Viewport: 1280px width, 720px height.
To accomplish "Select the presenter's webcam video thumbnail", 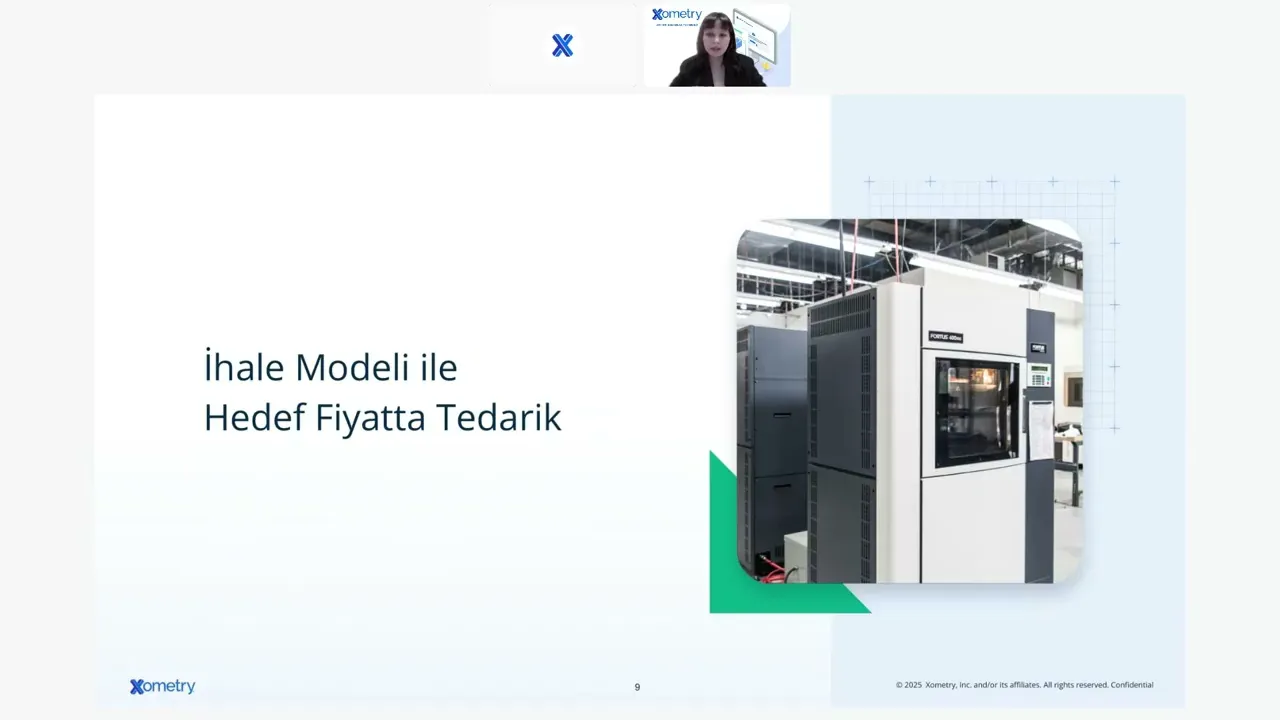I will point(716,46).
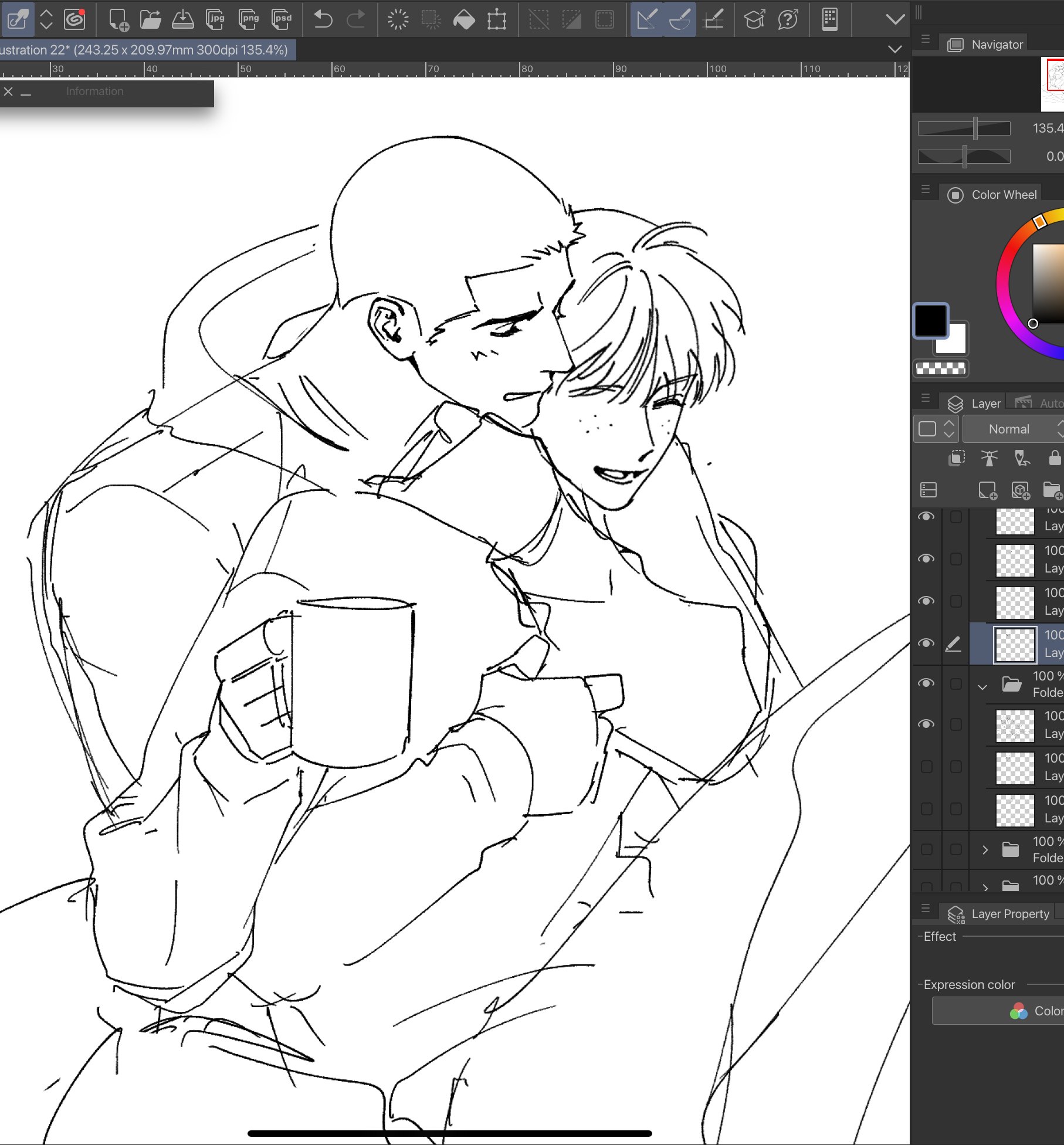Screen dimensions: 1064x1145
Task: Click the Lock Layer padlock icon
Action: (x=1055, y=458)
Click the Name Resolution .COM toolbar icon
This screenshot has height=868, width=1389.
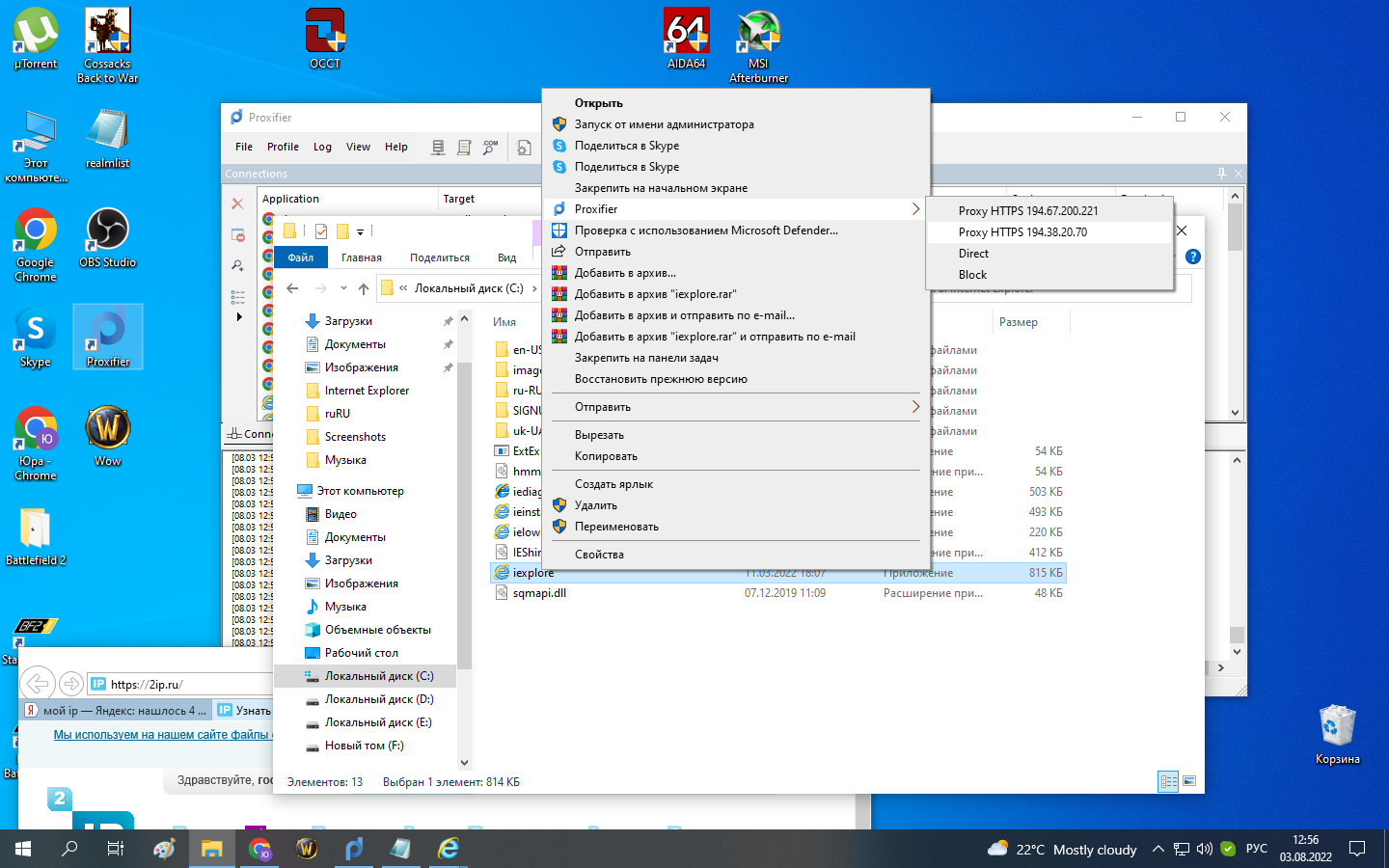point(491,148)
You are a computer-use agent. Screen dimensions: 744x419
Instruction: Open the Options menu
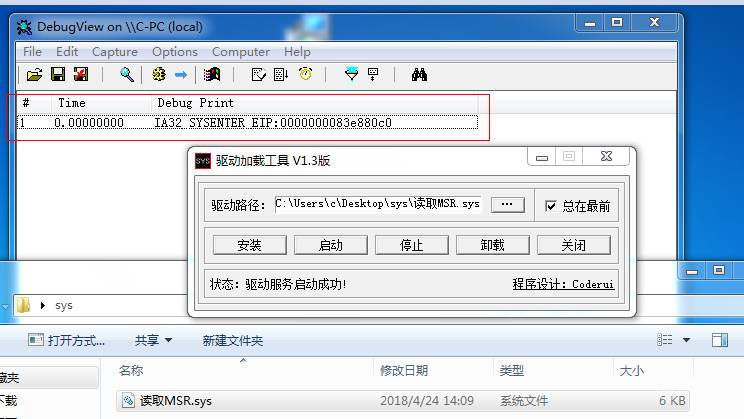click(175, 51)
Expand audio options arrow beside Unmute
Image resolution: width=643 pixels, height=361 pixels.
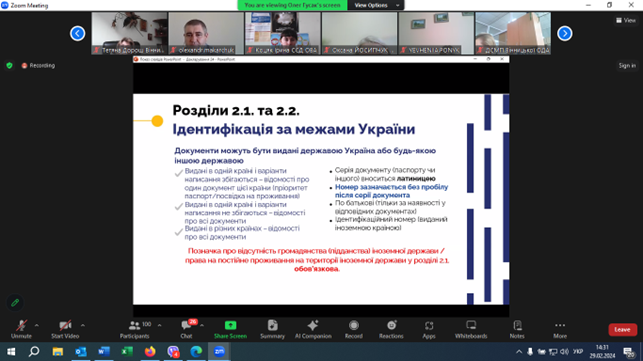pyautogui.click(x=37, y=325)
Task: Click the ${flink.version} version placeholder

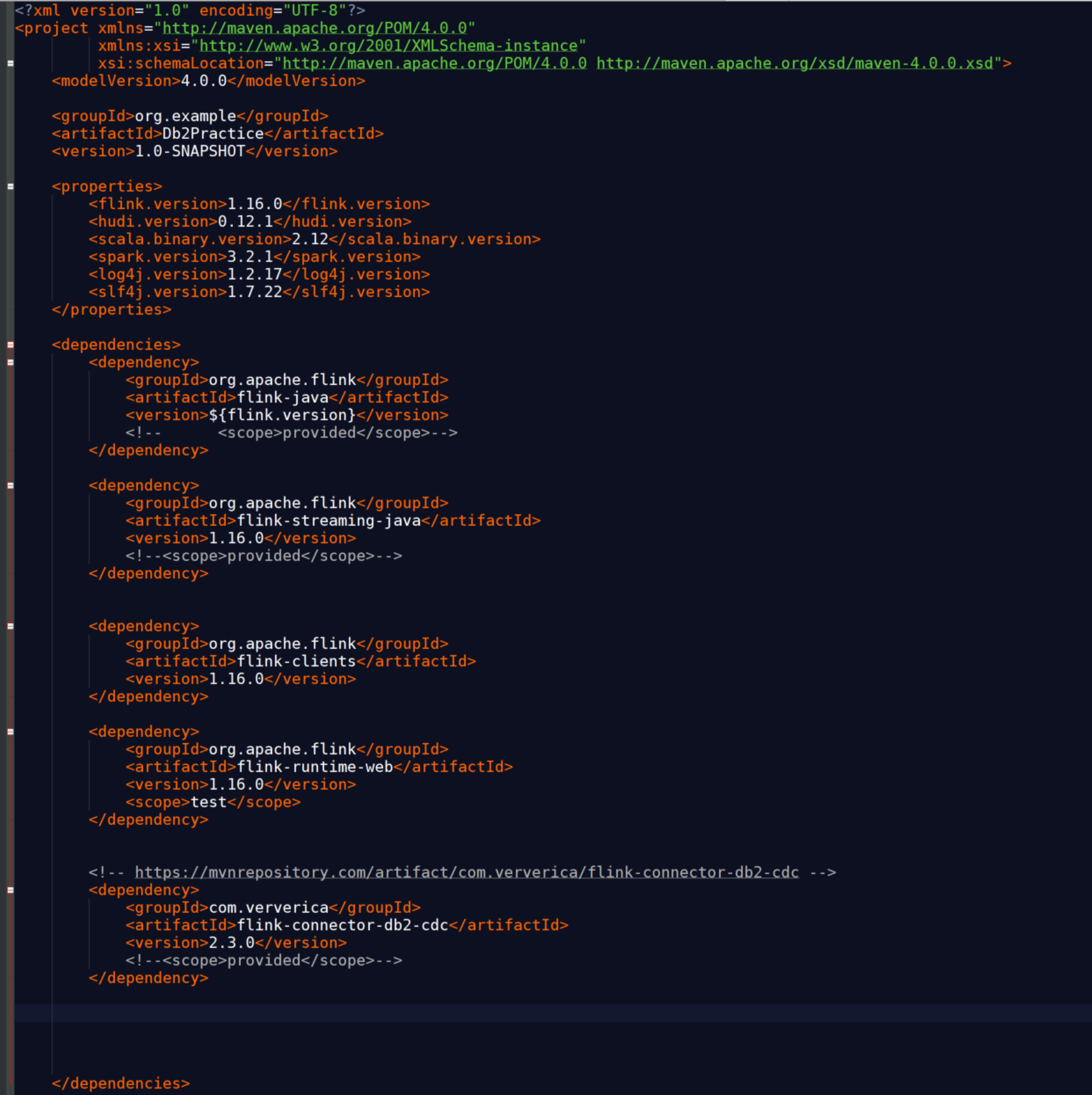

.....

REQUIRED ACTION: No pictures belong in the copy; quote exactly the lines from the line containing "Image resolution: width=643" through the final line of the material, both ends included.

WORKED SOLUTION:
Image resolution: width=643 pixels, height=361 pixels.
pyautogui.click(x=37, y=325)
Task: Click the ${flink.version} version placeholder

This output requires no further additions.